Would you return each entry exactly as written, omitting any pictures?

Pixel coordinate grounding data:
Content starts
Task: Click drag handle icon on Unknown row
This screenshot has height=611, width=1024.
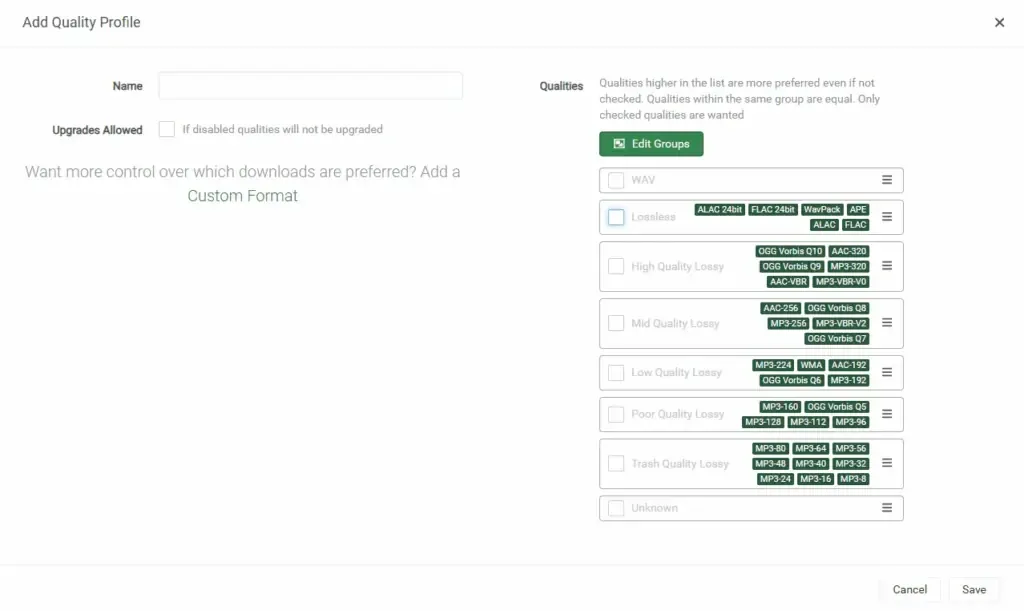Action: coord(886,508)
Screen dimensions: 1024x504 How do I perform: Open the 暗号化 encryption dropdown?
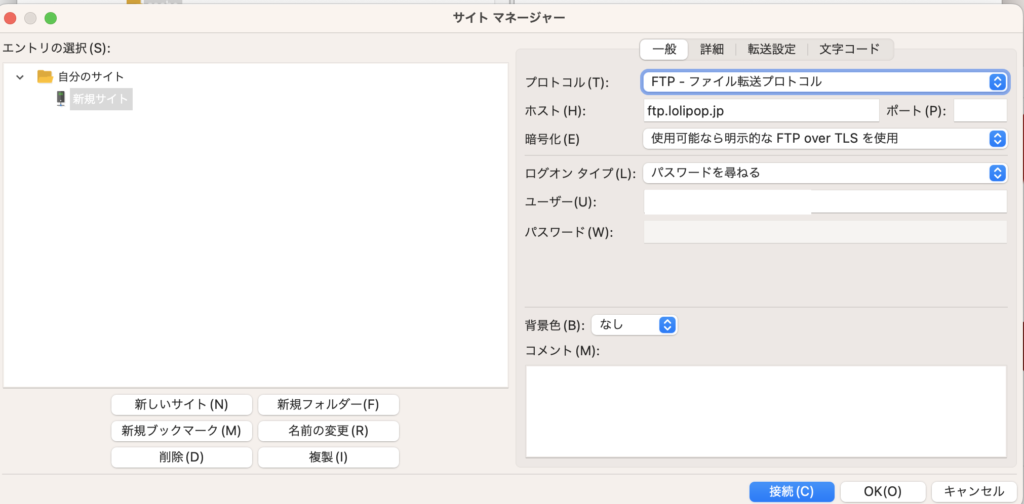pyautogui.click(x=824, y=138)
Content ends
» **Answer below**:
Task: Click drag handle icon on Unknown row
This screenshot has height=611, width=1024.
Action: coord(886,508)
Screen dimensions: 1024x504 How do I perform: Open the 暗号化 encryption dropdown?
pyautogui.click(x=824, y=138)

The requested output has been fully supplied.